Vegan Heirloom Tomato Tart With a Walnut Base
For the pastry:
- 2 tbsp ground flaxseed
- 4 tbsp filtered water
- 1/2 cups Walnut meal - ground in a mini chopper/blender or grinder
- 1 cup gluten free oat flour
- 1/2 cup buckwheat flour
- 3/4 tsp sea salt
- 1/2 tsp garlic powder
- 1 1/2 tbsp olive oil
- 3 tbsp almond milk
For the filling:
- 1 cup cashews (soaked for at least 1 hour)
- ¼ cup water
- 3 tbsp nutritional yeast
- 2 tbsp lemon juice
- 1 tsp garlic powder
- 1 tbs. dijon mustard
- 4 cherry tomatoes sliced
- 1/2 can Chickpeas drained
- 1 tsp sea salt
Perfect for summer picnics or a light lunch this Heirloom Tomato Tart With a Walnut Base will satisfy all appetites.
How to make Vegan Heirloom Tomato Tart:
- Firstly make the Walnut meal by adding the nuts to a mini chopper or blender and blitzing until you get a fine meal.
- Make the ‘flax egg’ by mixing the ground flax and water in a bowl – set aside to thicken.
- Grease a round loose bottom pie pan with oil.
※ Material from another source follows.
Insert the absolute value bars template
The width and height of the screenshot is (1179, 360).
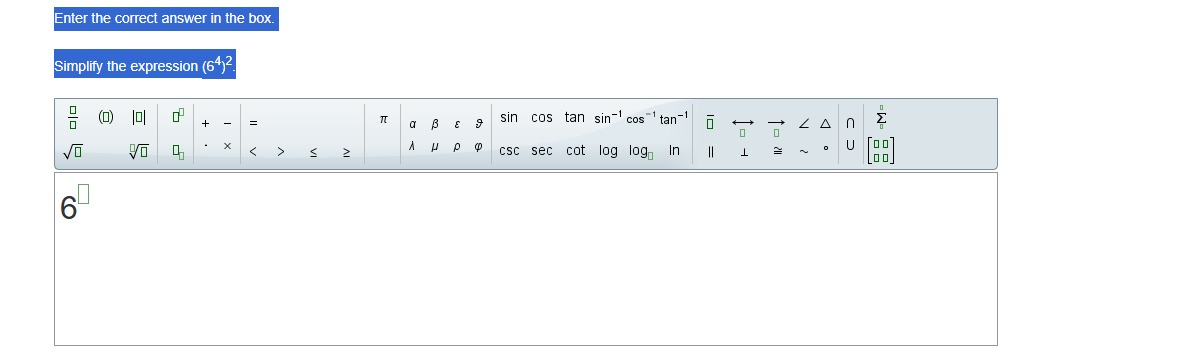coord(138,117)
- Add all the dry ingredients to a large bowl and mix to combine. Then add in the oil, almond milk and flax egg. Mix thoroughly to form a dough.
- Transfer the dough to the tart pan and use your fingers to press into the bottom and up the sides. Poke a few holes with a fork across the bottom.
- Bake for 10 minutes on Gas mark 4 for 10 minutes. Remove from the oven.
- Layer the filling mix across the bottom of the tart then add in the tomatoes. Press in a little.
- Drizzle with a little olive oil and sprinkle of sea salt
- Return to the oven and bake for 30 minutes. Allow to cool before removing the pan.
- Allow to cool and then sprinkle on fresh basil & oregano.